■ **EXERCISE DIRECTIONS**
Copy out each line of the data that includes the string "field".

Collected data entries
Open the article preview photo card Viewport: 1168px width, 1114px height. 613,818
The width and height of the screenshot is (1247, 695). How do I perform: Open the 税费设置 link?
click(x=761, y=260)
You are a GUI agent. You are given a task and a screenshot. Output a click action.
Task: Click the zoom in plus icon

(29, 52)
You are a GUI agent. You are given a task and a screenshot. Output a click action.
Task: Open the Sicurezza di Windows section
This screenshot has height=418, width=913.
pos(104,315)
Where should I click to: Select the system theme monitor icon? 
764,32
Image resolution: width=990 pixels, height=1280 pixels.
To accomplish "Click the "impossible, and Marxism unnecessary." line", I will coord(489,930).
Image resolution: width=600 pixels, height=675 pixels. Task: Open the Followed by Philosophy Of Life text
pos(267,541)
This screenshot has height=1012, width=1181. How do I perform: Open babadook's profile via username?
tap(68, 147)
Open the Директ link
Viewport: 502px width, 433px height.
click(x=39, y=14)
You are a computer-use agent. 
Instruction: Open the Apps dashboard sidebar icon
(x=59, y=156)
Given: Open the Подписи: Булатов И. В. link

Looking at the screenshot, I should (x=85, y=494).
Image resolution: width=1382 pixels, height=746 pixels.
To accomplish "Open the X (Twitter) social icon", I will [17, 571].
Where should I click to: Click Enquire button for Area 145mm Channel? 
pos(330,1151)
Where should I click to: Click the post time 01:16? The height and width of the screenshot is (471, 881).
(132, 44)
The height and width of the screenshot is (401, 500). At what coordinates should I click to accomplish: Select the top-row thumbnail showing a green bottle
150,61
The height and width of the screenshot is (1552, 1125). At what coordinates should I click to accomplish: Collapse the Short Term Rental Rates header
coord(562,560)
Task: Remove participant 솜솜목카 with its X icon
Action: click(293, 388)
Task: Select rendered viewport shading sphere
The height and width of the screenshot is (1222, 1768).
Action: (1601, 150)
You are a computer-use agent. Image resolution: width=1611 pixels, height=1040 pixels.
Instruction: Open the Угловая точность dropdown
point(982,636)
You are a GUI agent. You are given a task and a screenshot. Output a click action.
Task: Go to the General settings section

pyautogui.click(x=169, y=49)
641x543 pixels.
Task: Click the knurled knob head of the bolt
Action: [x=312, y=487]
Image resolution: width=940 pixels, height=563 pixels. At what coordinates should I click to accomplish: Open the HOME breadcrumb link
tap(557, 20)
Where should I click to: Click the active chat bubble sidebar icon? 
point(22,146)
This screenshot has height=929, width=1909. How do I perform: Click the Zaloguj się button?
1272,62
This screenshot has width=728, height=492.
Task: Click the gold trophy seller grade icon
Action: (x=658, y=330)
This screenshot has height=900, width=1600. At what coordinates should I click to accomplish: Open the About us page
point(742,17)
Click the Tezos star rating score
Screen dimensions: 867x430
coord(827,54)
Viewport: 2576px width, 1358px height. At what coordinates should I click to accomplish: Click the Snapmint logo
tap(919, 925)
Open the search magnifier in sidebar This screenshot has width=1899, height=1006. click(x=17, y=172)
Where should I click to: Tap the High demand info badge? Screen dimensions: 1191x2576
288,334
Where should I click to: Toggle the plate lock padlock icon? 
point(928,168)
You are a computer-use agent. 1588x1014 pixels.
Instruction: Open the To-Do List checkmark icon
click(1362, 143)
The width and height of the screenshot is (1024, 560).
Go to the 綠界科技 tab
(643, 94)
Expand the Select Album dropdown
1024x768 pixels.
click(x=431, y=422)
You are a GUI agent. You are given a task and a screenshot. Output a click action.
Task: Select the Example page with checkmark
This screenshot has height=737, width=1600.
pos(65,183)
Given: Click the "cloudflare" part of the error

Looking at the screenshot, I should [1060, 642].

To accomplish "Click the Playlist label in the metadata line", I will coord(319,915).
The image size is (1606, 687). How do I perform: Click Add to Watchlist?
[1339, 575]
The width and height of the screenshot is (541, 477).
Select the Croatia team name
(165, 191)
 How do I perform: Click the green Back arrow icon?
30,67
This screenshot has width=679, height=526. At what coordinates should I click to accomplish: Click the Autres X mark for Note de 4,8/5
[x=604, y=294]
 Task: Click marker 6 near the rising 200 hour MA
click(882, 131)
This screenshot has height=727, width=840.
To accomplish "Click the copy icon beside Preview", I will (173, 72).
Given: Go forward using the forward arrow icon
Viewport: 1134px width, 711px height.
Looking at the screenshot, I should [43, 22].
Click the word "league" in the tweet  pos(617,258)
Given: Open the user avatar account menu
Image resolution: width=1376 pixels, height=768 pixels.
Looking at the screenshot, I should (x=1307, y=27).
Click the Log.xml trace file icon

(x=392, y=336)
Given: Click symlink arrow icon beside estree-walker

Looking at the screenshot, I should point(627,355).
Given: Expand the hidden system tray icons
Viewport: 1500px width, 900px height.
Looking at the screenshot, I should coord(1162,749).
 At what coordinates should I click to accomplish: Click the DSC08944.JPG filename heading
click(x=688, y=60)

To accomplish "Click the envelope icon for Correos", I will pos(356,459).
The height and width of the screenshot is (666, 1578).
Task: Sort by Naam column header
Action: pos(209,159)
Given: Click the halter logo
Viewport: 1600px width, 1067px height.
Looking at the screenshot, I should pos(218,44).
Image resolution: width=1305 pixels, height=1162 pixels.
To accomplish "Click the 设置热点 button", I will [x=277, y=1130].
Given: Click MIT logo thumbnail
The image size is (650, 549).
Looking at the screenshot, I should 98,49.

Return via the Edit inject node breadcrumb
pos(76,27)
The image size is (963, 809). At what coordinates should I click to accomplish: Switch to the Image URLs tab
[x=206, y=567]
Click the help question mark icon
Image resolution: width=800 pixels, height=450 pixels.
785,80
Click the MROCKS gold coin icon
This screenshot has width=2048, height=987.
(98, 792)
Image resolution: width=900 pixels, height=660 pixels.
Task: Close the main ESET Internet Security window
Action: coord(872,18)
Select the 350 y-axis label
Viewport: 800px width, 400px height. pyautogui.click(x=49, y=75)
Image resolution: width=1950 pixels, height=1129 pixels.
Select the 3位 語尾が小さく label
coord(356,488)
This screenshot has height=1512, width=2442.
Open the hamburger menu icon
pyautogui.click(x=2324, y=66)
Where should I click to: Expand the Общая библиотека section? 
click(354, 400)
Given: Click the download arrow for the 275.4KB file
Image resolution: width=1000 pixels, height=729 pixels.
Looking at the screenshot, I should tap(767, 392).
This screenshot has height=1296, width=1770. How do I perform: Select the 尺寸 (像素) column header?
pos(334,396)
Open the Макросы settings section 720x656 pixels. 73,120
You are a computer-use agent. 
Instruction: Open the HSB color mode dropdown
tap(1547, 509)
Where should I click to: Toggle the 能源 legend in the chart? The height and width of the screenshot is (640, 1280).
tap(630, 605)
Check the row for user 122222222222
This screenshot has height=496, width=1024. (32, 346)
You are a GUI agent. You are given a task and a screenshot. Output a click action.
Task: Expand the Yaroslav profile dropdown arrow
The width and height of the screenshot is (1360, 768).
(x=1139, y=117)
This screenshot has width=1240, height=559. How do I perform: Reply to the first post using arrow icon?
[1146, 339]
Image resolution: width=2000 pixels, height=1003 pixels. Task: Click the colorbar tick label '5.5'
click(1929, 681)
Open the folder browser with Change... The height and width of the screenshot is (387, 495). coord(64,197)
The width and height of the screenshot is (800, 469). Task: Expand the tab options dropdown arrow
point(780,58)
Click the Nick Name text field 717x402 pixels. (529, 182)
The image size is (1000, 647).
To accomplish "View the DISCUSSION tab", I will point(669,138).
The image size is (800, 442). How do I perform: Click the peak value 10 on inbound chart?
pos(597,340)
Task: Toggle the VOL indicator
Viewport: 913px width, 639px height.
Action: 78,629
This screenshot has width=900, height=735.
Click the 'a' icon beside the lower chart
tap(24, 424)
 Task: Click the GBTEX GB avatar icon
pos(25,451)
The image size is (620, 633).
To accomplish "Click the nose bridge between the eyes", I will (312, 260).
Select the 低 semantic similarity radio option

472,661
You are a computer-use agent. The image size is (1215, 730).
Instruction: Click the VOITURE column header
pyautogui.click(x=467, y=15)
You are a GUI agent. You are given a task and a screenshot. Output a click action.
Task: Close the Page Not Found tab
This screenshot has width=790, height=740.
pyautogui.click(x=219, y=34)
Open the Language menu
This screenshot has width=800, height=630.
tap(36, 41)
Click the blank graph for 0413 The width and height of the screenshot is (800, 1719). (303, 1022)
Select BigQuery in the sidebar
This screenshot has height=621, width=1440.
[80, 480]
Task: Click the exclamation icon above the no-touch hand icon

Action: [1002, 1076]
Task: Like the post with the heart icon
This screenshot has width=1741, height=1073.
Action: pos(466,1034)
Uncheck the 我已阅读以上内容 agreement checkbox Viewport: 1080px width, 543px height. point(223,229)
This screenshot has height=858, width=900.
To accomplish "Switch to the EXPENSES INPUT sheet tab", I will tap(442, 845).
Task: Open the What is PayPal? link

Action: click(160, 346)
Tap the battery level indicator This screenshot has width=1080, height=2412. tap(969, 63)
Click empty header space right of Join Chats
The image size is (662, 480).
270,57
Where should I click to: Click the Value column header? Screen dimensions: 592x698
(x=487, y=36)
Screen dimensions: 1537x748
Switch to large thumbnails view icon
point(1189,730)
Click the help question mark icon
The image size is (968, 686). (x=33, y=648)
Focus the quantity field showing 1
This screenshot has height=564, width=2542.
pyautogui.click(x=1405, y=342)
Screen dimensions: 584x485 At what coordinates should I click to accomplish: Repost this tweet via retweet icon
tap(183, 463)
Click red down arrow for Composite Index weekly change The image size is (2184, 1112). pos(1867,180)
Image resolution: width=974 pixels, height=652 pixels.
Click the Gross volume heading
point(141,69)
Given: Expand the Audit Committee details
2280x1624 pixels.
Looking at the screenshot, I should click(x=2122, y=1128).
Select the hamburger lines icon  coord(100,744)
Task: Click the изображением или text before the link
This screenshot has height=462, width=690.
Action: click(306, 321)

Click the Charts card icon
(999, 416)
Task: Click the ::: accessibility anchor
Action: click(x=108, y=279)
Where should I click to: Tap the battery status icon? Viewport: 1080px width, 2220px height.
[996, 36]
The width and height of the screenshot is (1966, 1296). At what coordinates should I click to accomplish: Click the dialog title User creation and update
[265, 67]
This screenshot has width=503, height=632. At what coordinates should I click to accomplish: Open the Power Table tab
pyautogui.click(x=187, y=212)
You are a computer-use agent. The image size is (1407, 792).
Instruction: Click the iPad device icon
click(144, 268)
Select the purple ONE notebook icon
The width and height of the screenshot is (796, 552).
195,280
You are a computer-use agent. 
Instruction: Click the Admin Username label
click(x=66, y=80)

■ **ANSWER FOR THE TASK**
Click the Nick Name text field 717x402 pixels. (529, 182)
Focus the quantity field showing 1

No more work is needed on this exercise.